Appellants rely on Ark. Stat. Ann. § 19-1010 which they contend confers upon the mayor the power to cast such a vote. That section provides:
§ 19-1010 Meeting of aldermen — Organization of City Council — Quorum — Vote of the mayor. The aldermen elected for each city shall annually, at the first council meeting in January, assemble and organize the City Council; a majority of the whole number of aldermen shall be necessary to constitute a quorum for the transaction of business. They shall be judges of the election returns and qualifications of their own members. They shall determine the rules of their proceedings and keep a journal thereof, which shall be open to the inspection and examination of any citizen and may compel the attendance of absent members in such manner and under such penalties as they shall think fit to prescribe. The Mayor shall be ex officio President of the Council and shall preside at its meetings, and shall have a vote when the Mayor’s vote is needed to pass any ordinance, by-law, resolution, order or motion. In the absence of the Mayor the Council shall elect a President pro tempore.

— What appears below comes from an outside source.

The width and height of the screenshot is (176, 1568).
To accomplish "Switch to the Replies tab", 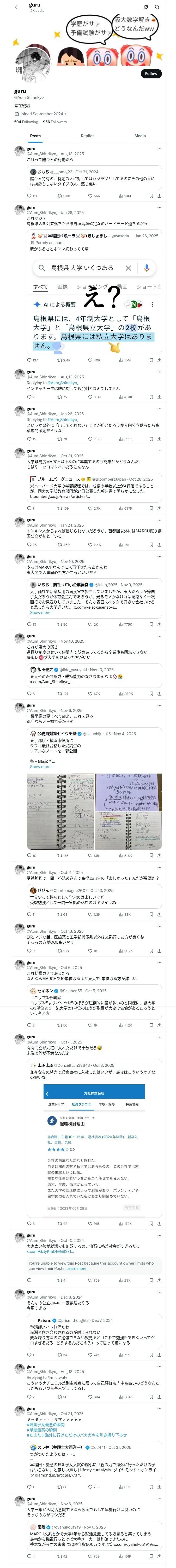I will (87, 136).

The trial court held Ordinance 5363 failed to receive the necessary two-thirds vote required by Amendment Seven. The court found that the mayor was not an elected member of the City Council but only an ex officio member by virtue of his executive position and therefore his vote could not be used in amending or repealing any part of an initiated act, and we concur. First, he is not an elected alderman, but the mayor. Although the mayor may arguably be considered a member of the Council for certain purposes, there is nothing in the reading of that statute to indicate that he is an elected member of the Council. To the contrary, the elected aldermen are dealt with as a distinct entity and their duties delineated, while the mayor and his duties in relation to the council are listed separately. We find nothing to suggest otherwise and the appellants cite no authority for their position.

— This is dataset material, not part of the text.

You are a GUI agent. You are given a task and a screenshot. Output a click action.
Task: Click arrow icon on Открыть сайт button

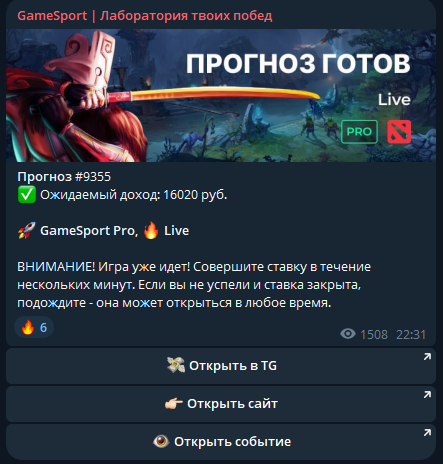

Appellants contend the wording of the Amendment could be construed so that the “elected member” requirement refers only to the General Assembly and not to the City Council — that such a vote by a city council be simply from members of the council, which would include the mayor. This conclusion requires a strained interpretation of that section and is contrary to the spirit and purpose of the Amendment. We have said more than once that Amendment Seven should be liberally construed to effectuate its purpose. Leigh & Thomas v. Hall, 232 Ark. 559, 339 S.W.2d 104 (1960). In Leigh, citing Ferrell v. Keel, 105 Ark. 380, 151 S.W. 269 (1912), we stated:
In construing this amendment, it is our duty to keep constantly in mind the purpose of its adoption and the object it sought to accomplish. That object and purpose was to increase the sense of responsibility that the lawmaking power should feel to the people by establishing a power to initiate proper, and to reject improper legislation.
In Tindall v. Searan, 192 Ark. 173, 90 S.W.2d 476 (1936), involving an initiated act fixing salaries of county officers, we said:
No one doubts that the people, in adopting the Initiative and Referendum Amendment, intended to reserve to themselves the power to control their local affairs, and there is nothing more important to the taxpayers of a county than the regulation of its officers, their compensation, and the expenses of the county.

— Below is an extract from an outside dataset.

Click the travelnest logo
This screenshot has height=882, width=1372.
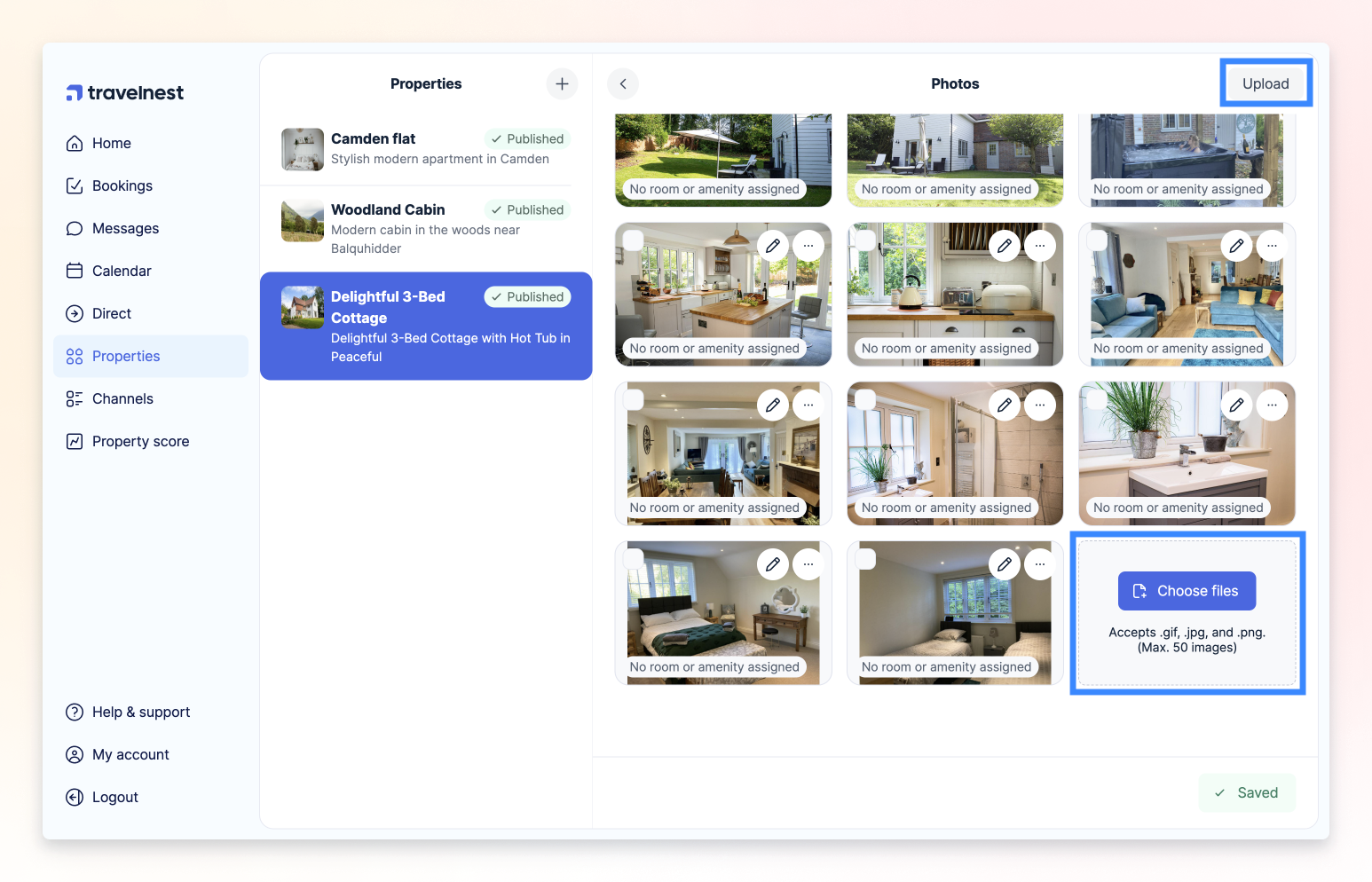(x=125, y=93)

Taking into consideration our past interpretations of the construction and purpose of the Amendment, any doubtful interpretation must be resolved in favor of the popular will, by upholding the initiated act. Were we to accept the appellants’ interpretation, the result would be the repeal of an act adopted by the citizens of North Little Rock. We believe that would be contrary to the purpose of the amendment1.
Affirmed.
We also note that if Amendment Seven were construed as appellants propose, and the mayor were treated as a member of the City Council, the council membership would be ten, and six votes would still not constitute the required two-thirds majority to repeal under Amendment Seven.